Problème posé: Dans l'extrait fourni, relevez les éléments d'un récit que Beckett reprend, tels qu'ils sont énumérés entre parenthèses.

Extrait fourni:
+++++
L’absurdité en allant vers le pire
Du 6 au 18 mai prochain, La Dolce Compagnie se produira au Théâtre du Galpon avec Échouer encore. Échouer mieux. Dans le cadre d’un partenariat avec le Théâtre, nous avons pu nous entretenir avec Iria Díaz, porteuse du projet, pour en comprendre la genèse et le processus de travail.
Échouer encore. Échouer mieux. Le titre du spectacle reprend une citation de la deuxième page Cap au pire, de Beckett, duquel s’inspire la pièce. Dans ce texte écrit huit ans avant sa mort et pas destiné au théâtre au départ, l’auteur écrit sur l’exténuation. Avec une extrême économie de mots – il en utilise à peine 500 différents environ – il parvient à décrire toute la profondeur de ce sentiment. Procédant au contraire de ce qu’on a l’habitude de lire, il reprend tous les éléments d’un récit (personnages, décor, intrigue, sentiments…) et décide de les décrire de moins en moins bien. Disons-le même : de pire en pire ! À travers cet ouvrage, Beckett tente de faire une non-œuvre. Un projet qui, par essence, est voué à l’échec. Cap au pire, pour marquer cette notion de continuité, débute et se clôt par ce même mot : « Encore ». Comme un éternel recommencement, pour aller vers le pire. Mais aussi pour dire qu’il y avait déjà quelque chose avant, dont on ne sait pas vraiment de quoi il s’agit. Alors, Beckett dit, situe les personnages et le décor, raconte, avec de nombreux verbes à l’infinitif et des phrases particulièrement courtes, souvent nominale. Avec cet axiome qui résume l’ouvrage : dire, c’est mal dire, les mots ne pouvant exprimer les idées dans leur plus pure essence.
+++++
Entrées fournies:

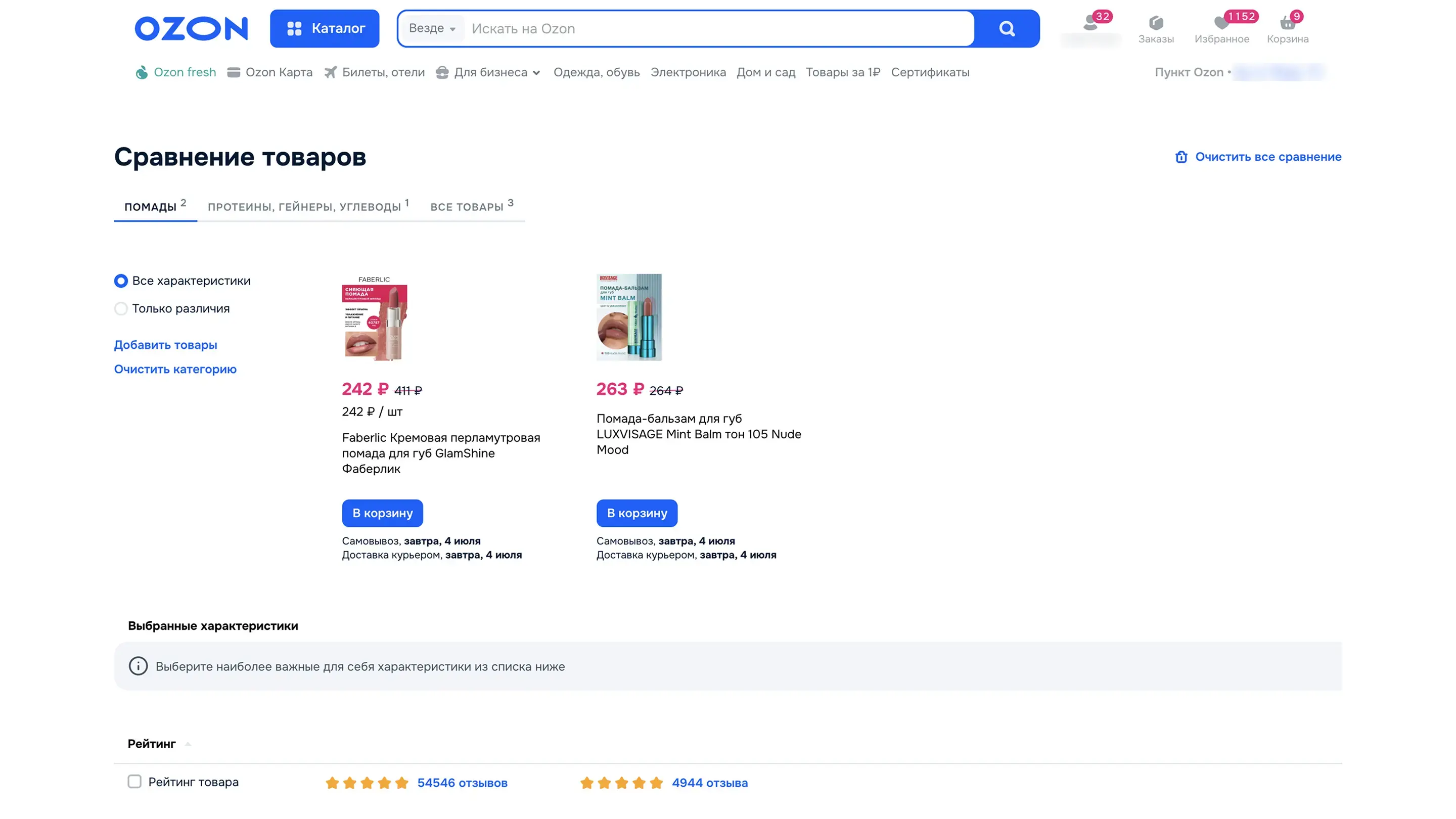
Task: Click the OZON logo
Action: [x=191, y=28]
+++++
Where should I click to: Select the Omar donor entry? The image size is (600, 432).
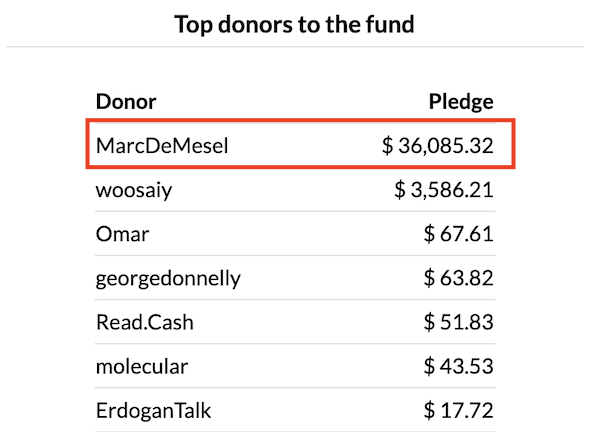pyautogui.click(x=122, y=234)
+++++
La réponse: personnages, décor, intrigue, sentiments